Matching the existing cluster pattern. The cluster already runs another deployment with the same Traefik + cert-manager setup. Claude noticed the pattern, matched the middleware naming, the annotation format, and the ingress shape. New deployments in a cluster should look like existing ones. The boring consistency is the feature.
The subPath detail. Mounting a ConfigMap at a file path (rather than at a directory) using subPath is the kind of specific Kubernetes knowledge that's easy to get wrong. Without it, you replace the entire nginx document root and break the default error pages. Claude got this right on the first pass.
The redirect middleware. I didn't ask for HTTP→HTTPS redirection; Claude added it because the sibling deployment had it. That's a small piece of project-aware behaviour — inferring a convention from one deployment and applying it to another.
Where I Steered
Which cluster. The cluster choice wasn't derivable. I had a couple of clusters available with slightly different configurations; pointing Claude at the right one and telling it to match the existing pattern collapsed a lot of ambiguity in one sentence.
The domain. The hostname is a human DNS decision — cert-manager needs a real domain with DNS already pointing at the cluster's load balancer before the ACME challenge will succeed. That setup is a human step.
Accepting the limitation.
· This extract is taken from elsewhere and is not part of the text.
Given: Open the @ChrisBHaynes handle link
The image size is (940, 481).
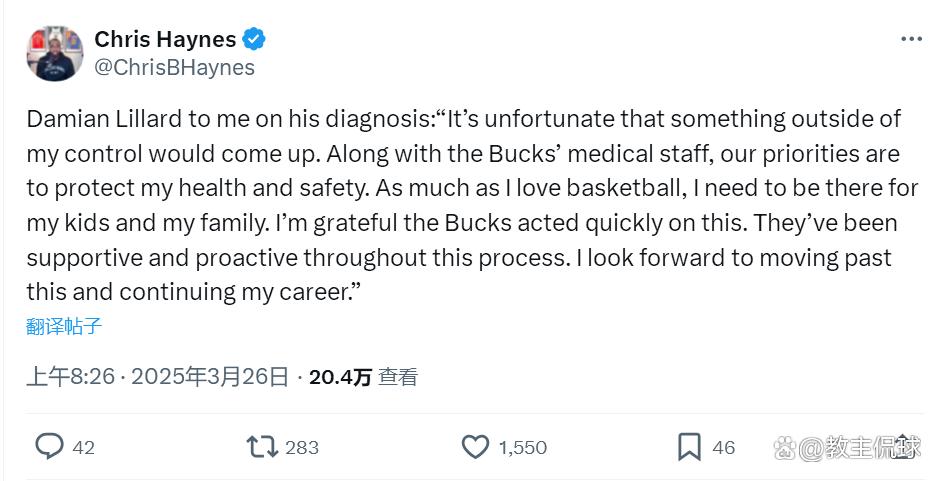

Claude flagged the 1MB ConfigMap limit and asked whether the site might grow. I said no — it's a one-shot thing, a single static page, and if it ever needs to be more than that, it can be rebuilt properly. That's a judgement call about the project's trajectory, and it belongs with the person who knows what the thing is for.
One File, Two Manifests, One Site
The full deployment is:
index.html— 44KB, the entire sitek8s/aja-html-cm.yaml— the ConfigMap generated from the HTMLk8s/aja.yaml— Namespace, Deployment, Service, Middleware, Ingress
That's it. No registry. No CI workflow. No image tags to track. The site is live at aja.jankylabs.co.uk with a real Let's Encrypt certificate, HTTP redirecting to HTTPS, and nginx serving a single file from a ConfigMap.
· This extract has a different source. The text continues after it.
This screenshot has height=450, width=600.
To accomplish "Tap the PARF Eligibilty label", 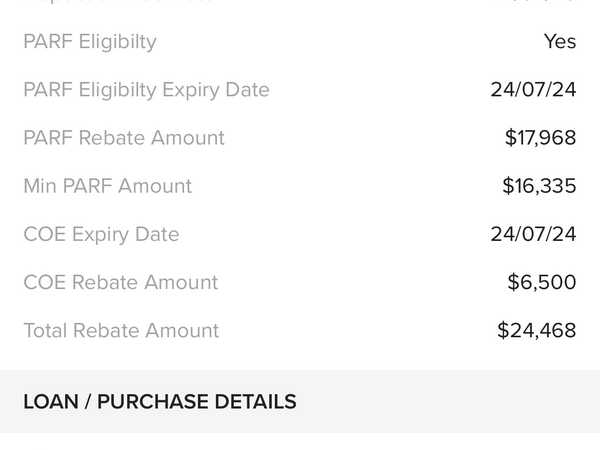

Kubernetes has a reputation for being the heavy-weight option — for good reasons, most of the time. But the primitives are flexible enough that "deploy a static site" can genuinely be a small thing. You don't have to reach for the full image-build machinery every time. Sometimes the cluster already has everything you need, and all the file wants is a home.